CNCC技术论坛 | 面向人工智能芯片的编程语言和编译器
清华大学计算机系⻓聘副教授，博士生导师。ACM中国高性能计算专家委员会秘书⻓、北京智源⻘年科学家。主要研究领域为高性能计算、编译优化等。相关研究成果发表在高性能计算等领域重要国际会议和期刊SC、PPoPP、ICS、MICRO、ASPLOS、ATC、CGO、NSDI、IEEE TPDS、IEEE TC等。其中SC14论文入选会议Best Paper Finalist，是大陆学者首次入围该奖项。担任NPC 2018程序委员会主席、SC 2018/2019/2020、PPOPP 2019/2020/2021程序委员会委员、国际期刊IEEE TPDS编委、FCS和JCST⻘年编委等。担任清华大学学生超算团队教练，指导的团队共九次获得世界冠军。在2015年和2018年包揽了SC、ISC、ASC三大国际超算竞赛的总冠军，实现“大满贯”。获教育部科技进步一等奖、CCF优秀博士学位论文奖、国家自然科学基金优秀⻘年科学基金。
清华大学计算机系教授，博士生导师。CCF杰出会员和杰出讲者，CCF副秘书⻓，CCF YOCSEF荣誉委员。主要研究领域为操作系统、程序设计语言与并行计算。多次担任高性能计算和并行计算重要国际会议如OSDI、PPoPP、CGO、SC、ICS、 PLDI、ASPLOS和APSYS的程序委员会委员。同时担任ACM中国理事会主席，ACM中国操作系统分会ChinaSys主席。获国家科技进步二等奖、国家教委科技进步二等奖和北京市科技进步二等奖各一次。国家杰出⻘年基金获得者。
北京大学讲席教授，北京大学信息科学技术学院副院⻓、计算机科学技术系主任。1996年在日本东京大学信息工学专业获博士学位。曾担任东京大学情报理工学研究科教授，日本国立信息学研究所教授/系主任, 北京大学⻓江讲座教授。胡振江教授⻓期从事程序设计语言和软件科学与工程的研究，在程序语言设计、结构化函数式程序设计、程序的自动综合和优化、并行程序设计、双向变换语言的设计和实现、以及软件的演化和维护等方面做出了一系列开创性工作，曾获全日本最佳博士论文奖和日本软件科学会基础研究成就奖、日本工学会会士、欧洲科学院院士，IEEE Fellow、ACM杰出科学家。
Tianqi Chen is currently an Assistant Professor at the Machine Learning Department and Computer Science Department of Carnegie Mellon University. He received his PhD. from the Paul G. Allen School of Computer Science & Engineering at the University of Washington, working with Carlos Guestrin on the interp of machine learning and systems. He has created three major learning systems that are widely adopted: XGBoost, TVM, and MXNet (co-creator). He is a recipient of the Google Ph.D. Fellowship in Machine Learning.
演讲题目TVM：An automated deep learning compiler
摘要：Data, models, and computing are the three pillars that enable machine learning to solve real- world problems at scale. Making progress on these three domains requires not only disruptive algorithmic advances but also systems innovations that can continue to squeeze more efficiency out of modern hardware. Learning systems are in the center of every intelligent application nowadays. However, the ever-growing demand for applications and hardware specialization creates a huge engineering burden for these systems, most of which rely on heuristics or manual optimization. In this talk, I will present a new approach that uses machine learning to automate system optimizations. I will describe our approach in the context of deep learning deployment problems. I will first discuss how to design invariant representations that can lead to transferable statistical cost models, and apply these representations to optimize tensor programs used in deep learning applications. I will then describe the system improvements we made to enable diverse hardware backends. TVM, our end-to-end system, delivers performance across hardware back-ends that are competitive with state-of-the-art, hand-tuned deep learning frameworks.

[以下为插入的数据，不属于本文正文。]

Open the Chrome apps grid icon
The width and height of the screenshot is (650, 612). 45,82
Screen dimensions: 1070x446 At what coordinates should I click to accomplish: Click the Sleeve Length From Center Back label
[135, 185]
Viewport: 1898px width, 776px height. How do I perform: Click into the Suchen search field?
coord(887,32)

Zhihao Jia is an incoming Assistant Professor of Computer Science at CMU (starting Fall 2021). He obtained his Ph.D. at Stanford working with Alex Aiken and Matei Zaharia. His research interests lie in the interp of computer systems and machine learning, with a focus on building efficient, scalable, and high-performance systems for ML computations.

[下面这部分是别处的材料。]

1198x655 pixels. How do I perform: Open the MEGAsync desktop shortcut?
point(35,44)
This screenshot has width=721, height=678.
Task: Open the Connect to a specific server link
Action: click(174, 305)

演讲题目：Automated Discovery of Machine Learning Optimizations
摘要：As an increasingly important workload, machine learning (ML) applications require different performance optimization techniques from traditional runtimes and compilers. In particular, to accelerate ML applications, it is generally necessary to perform ML computations on heterogeneous hardware and parallelize computations using multiple data dimensions, neither of which is even expressible in traditional compilers and runtimes. In this talk, I will describe my work on automated discovery of performance optimizations to accelerate ML computations. TASO, the Tensor Algebra SuperOptimizer, optimizes the computation graphs of deep neural networks (DNNs) by automatically generating potential graph optimizations and formally verifying their correctness. TASO outperforms rule-based graph optimizers in existing ML systems (e.g., TensorFlow, TensorRT, and TVM) by up to 3X by automatically discovering novel graph optimizations, while also requiring significantly less human effort. FlexFlow is a system for accelerating distributed DNN training. FlexFlow identifies parallelization dimensions not considered in existing ML systems (e.g., TensorFlow and PyTorch) and automatically discovers fast parallelization strategies for a specific parallel machine. Companies and national labs are using FlexFlow to train production ML models that do not scale well in current ML systems, achieving over 10x performance improvement. I will also outline future research directions for further automating ML systems, such as codesigning ML models, software systems, and hardware backends for end-to-end ML deployment.
摘要：以寒武纪平台为代表的高性能智能处理器提供了一个通用的深度学习平台，其目标是为当前和未来的智 能应用提供强大的计算能力。由于未来应用的多样性和不可预测性，提供基础的高级编程语言是其生态 构建和推广中不可缺少的一个环节。我们针对这一需求，以C语言为基础，面向应用和平台设计了通用 的高级编程语言Bang语言，解决了用户自定义算子的灵活开发问题。并进一步，利用深度的编译优化技 术来充分发挥芯片的处理能力。
Wei Lin is currently Senior Director of Platform of Artificial Intelligence (PAI) and Chief Architect of Big-data computation platform in Alibaba. 15+ years’ experience specializing in backend/infrastructure, distributed system development, storage and a large-scale computation system include batch, streaming and machine learning.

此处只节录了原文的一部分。